-- TO DO --
1. Please translate this sentence from the passage about Feyerabend and his dog into Spanish: "Feyerabend’s companion Barbara acquired a dog, which she called « Rommel »."
2. Carry the passage about Feyerabend and his dog Spund onward from its final sentence with a further paragraph or two.

-- GIVEN TEXT --
┌──

This is what Feyerabend calls deconstruction, dissolving the demarcations and the clear-cut distinctions. Talking with women let Feyerabend begin to deconstruct his limited individuality, which is an important part of the process of individuation.

After the woman-becoming came the dog-becoming, as Deleuze would say. Feyerabend’s companion Barbara acquired a dog, which she called « Rommel ». Her intention seemed to be to reinforce her individuality and its barriers:

« an image that she had of herself – unapproachably beautiful, in her sports car, the unapproachably noble dog behind her » (170).

A well-defined, « unapproachable », identity. Except that the dog did not conform to this apotropaic fantasm: he urinated squatting like a puppy rather than like a virile male, and « threw up prodigiously » on one of their pleasure trips. In honour of this event Feyerabend called the dog « Spund », a contraction of the German for vomit and for dog. Instead of the aesthetic and unapproachable Rommel, the dog turned out to be the messy and dirty spew-hound Spund.

Playing with the dog Spund continued Feyerabend’s deconstruction of his limited individuality: « some of the more solid layers of my character dissolved » (171). This came about because Spund « had no character » from the point of view of the aesthetic program implied in the name Rommel. The exchange was free: « there was no control, no screening, no keeping up of pretenses » (171).

This is the dog of dumb nature, communicating without language by making and interpreting signs: « Spund understood what I said – he picked up the emotional undercurrent in no time. » His is the animal eye that allows no illusion and pretense. His behaviour had the spontaneity of unrepressed nature: « It was as if Nature herself were talking directly to me. » The relation was not the guided acquisition of a mould of behaviour but one of free exchange:

« All this was the result of sympathy, not of training » (171). The relation was quite physical, sometimes even feral: « Occasionally I put on old clothes and we fought quite fiercely » (171).

The association between dog and depression is present in this relation too. Feyerabend tells us about his coldness and his guilt over having pushed his parents away. He tells us also about his depression after publishing AGAINST METHOD and the futile discussions it generated:

« The depression stayed with me for over a year; it was like an animal, a well-defined spatially localizable thing » (147).

└──

-- DATA SECTION --
┌──

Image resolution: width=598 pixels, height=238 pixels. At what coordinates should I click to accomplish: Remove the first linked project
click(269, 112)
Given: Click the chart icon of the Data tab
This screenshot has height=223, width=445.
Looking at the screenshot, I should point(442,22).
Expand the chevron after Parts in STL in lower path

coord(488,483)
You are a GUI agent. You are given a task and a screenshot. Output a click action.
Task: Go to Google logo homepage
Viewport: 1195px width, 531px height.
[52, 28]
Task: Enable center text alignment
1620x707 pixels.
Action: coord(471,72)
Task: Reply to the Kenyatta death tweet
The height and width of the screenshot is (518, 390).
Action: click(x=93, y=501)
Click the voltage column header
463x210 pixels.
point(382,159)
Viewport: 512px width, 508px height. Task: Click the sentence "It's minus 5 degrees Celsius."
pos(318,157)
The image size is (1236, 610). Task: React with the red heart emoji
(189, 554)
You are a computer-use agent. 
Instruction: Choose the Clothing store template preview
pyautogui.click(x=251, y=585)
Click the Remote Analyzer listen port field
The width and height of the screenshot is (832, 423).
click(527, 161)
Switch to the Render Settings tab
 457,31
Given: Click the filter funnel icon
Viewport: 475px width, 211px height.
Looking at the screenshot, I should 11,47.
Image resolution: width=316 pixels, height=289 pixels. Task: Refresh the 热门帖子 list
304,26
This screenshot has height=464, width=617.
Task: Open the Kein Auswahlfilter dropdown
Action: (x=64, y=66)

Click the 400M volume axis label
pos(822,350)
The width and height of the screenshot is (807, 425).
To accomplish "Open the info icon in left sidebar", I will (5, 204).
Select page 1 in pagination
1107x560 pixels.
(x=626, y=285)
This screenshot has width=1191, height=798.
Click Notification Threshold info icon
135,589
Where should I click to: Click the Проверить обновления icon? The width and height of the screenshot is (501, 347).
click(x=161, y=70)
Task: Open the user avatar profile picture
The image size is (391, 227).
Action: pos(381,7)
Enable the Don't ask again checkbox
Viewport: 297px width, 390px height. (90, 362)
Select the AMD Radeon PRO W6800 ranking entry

└──

-- TASK-BY-TASK ANSWERS --
1. La compañera de Feyerabend, Barbara, adquirió un perro, al que llamó « Rommel ».

2.
This depression is imaged as a faithful dog accompanying him on walks: « out for my morning walk – and here she is, my faithful depression » (147). Depression is a dog-becoming that slows Feyerabend down during this period of his life, but that does not take him further. It remained for the encounter with the spew-hound Spund and the « potentialities for change » (152) it offered to allow Feyerabend to « open to change » and to « pay more attention » to people.

As Feyerabend deconstructed more layers of his character his anamnesis of his past life and its barriers continued. The vomity dog Spund is an emblem of this anamnesis as a process of regurgitation of the past. James Hillman tells us:

« In depression, the mind goes on a hunt to find a cause, digs up old bones that have been chewed many times before– past sins, omissions, and regrets. Regurgitations as meditations and one feels oneself to be ugly and smelly, and full of blame » (ANIMAL PRESENCES, 152).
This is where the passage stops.